▸ **TASK REQUIREMENTS**
All entries, exactly as written, should be output again.

▸ **GIVEN DATA**
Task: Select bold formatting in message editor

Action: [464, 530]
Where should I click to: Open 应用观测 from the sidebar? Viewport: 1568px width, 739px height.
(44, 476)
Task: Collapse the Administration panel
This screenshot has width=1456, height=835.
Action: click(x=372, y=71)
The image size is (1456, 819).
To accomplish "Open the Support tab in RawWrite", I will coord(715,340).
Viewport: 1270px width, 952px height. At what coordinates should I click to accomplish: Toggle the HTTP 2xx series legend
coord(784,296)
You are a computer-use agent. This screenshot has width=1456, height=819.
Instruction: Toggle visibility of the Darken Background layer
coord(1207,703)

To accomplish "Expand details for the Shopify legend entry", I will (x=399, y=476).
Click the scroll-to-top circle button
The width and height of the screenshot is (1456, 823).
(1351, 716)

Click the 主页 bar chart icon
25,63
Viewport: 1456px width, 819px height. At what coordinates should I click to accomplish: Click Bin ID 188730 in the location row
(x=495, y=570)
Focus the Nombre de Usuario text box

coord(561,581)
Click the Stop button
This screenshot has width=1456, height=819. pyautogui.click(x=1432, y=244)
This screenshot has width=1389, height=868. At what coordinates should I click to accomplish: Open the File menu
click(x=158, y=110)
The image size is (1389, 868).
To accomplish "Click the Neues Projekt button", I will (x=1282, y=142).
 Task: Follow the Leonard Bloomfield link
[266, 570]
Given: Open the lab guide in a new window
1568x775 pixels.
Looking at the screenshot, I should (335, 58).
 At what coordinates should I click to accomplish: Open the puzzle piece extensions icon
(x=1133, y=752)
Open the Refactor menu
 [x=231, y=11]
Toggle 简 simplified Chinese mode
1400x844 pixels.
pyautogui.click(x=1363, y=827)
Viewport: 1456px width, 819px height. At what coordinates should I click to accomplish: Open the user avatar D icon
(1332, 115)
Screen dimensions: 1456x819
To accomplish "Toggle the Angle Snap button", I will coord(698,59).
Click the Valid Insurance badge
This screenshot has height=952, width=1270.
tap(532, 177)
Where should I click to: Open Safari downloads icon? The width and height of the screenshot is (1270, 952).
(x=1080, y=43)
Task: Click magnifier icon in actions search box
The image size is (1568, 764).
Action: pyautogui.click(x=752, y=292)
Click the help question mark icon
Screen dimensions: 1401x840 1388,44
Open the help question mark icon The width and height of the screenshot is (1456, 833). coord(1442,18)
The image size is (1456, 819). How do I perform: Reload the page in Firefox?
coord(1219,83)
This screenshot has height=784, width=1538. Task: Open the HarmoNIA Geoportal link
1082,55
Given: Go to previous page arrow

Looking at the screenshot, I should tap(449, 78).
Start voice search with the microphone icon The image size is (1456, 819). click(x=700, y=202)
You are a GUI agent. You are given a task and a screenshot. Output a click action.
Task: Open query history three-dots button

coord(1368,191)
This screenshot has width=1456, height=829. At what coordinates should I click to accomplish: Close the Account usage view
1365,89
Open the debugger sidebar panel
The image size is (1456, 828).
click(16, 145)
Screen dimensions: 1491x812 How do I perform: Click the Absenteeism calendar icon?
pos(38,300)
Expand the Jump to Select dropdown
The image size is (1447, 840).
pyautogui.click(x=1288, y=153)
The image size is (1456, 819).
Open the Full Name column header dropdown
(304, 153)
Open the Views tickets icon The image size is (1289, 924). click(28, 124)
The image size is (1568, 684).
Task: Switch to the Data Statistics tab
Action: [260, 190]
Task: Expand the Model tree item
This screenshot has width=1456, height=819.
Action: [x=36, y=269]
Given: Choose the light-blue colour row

▸ **TASK ANSWER**
Task: Select bold formatting in message editor

Action: [464, 530]
Where should I click to: Open 应用观测 from the sidebar? Viewport: 1568px width, 739px height.
(44, 476)
Task: Collapse the Administration panel
This screenshot has width=1456, height=835.
Action: click(x=372, y=71)
The image size is (1456, 819).
To accomplish "Open the Support tab in RawWrite", I will coord(715,340).
Viewport: 1270px width, 952px height. At what coordinates should I click to accomplish: Toggle the HTTP 2xx series legend
coord(784,296)
You are a computer-use agent. This screenshot has width=1456, height=819.
Instruction: Toggle visibility of the Darken Background layer
coord(1207,703)

To accomplish "Expand details for the Shopify legend entry", I will (x=399, y=476).
Click the scroll-to-top circle button
The width and height of the screenshot is (1456, 823).
(1351, 716)

Click the 主页 bar chart icon
25,63
Viewport: 1456px width, 819px height. At what coordinates should I click to accomplish: Click Bin ID 188730 in the location row
(x=495, y=570)
Focus the Nombre de Usuario text box

coord(561,581)
Click the Stop button
This screenshot has width=1456, height=819. pyautogui.click(x=1432, y=244)
This screenshot has width=1389, height=868. At what coordinates should I click to accomplish: Open the File menu
click(x=158, y=110)
The image size is (1389, 868).
To accomplish "Click the Neues Projekt button", I will (x=1282, y=142).
 Task: Follow the Leonard Bloomfield link
[266, 570]
Given: Open the lab guide in a new window
1568x775 pixels.
Looking at the screenshot, I should (335, 58).
 At what coordinates should I click to accomplish: Open the puzzle piece extensions icon
(x=1133, y=752)
Open the Refactor menu
 [x=231, y=11]
Toggle 简 simplified Chinese mode
1400x844 pixels.
pyautogui.click(x=1363, y=827)
Viewport: 1456px width, 819px height. At what coordinates should I click to accomplish: Open the user avatar D icon
(1332, 115)
Screen dimensions: 1456x819
To accomplish "Toggle the Angle Snap button", I will coord(698,59).
Click the Valid Insurance badge
This screenshot has height=952, width=1270.
tap(532, 177)
Where should I click to: Open Safari downloads icon? The width and height of the screenshot is (1270, 952).
(x=1080, y=43)
Task: Click magnifier icon in actions search box
The image size is (1568, 764).
Action: pyautogui.click(x=752, y=292)
Click the help question mark icon
Screen dimensions: 1401x840 1388,44
Open the help question mark icon The width and height of the screenshot is (1456, 833). coord(1442,18)
The image size is (1456, 819). How do I perform: Reload the page in Firefox?
coord(1219,83)
This screenshot has height=784, width=1538. Task: Open the HarmoNIA Geoportal link
1082,55
Given: Go to previous page arrow

Looking at the screenshot, I should tap(449, 78).
Start voice search with the microphone icon The image size is (1456, 819). click(x=700, y=202)
You are a GUI agent. You are given a task and a screenshot. Output a click action.
Task: Open query history three-dots button

coord(1368,191)
This screenshot has width=1456, height=829. At what coordinates should I click to accomplish: Close the Account usage view
1365,89
Open the debugger sidebar panel
The image size is (1456, 828).
click(16, 145)
Screen dimensions: 1491x812 How do I perform: Click the Absenteeism calendar icon?
pos(38,300)
Expand the Jump to Select dropdown
The image size is (1447, 840).
pyautogui.click(x=1288, y=153)
The image size is (1456, 819).
Open the Full Name column header dropdown
(304, 153)
Open the Views tickets icon The image size is (1289, 924). click(28, 124)
The image size is (1568, 684).
Task: Switch to the Data Statistics tab
Action: [260, 190]
Task: Expand the Model tree item
This screenshot has width=1456, height=819.
Action: [x=36, y=269]
Given: Choose the light-blue colour row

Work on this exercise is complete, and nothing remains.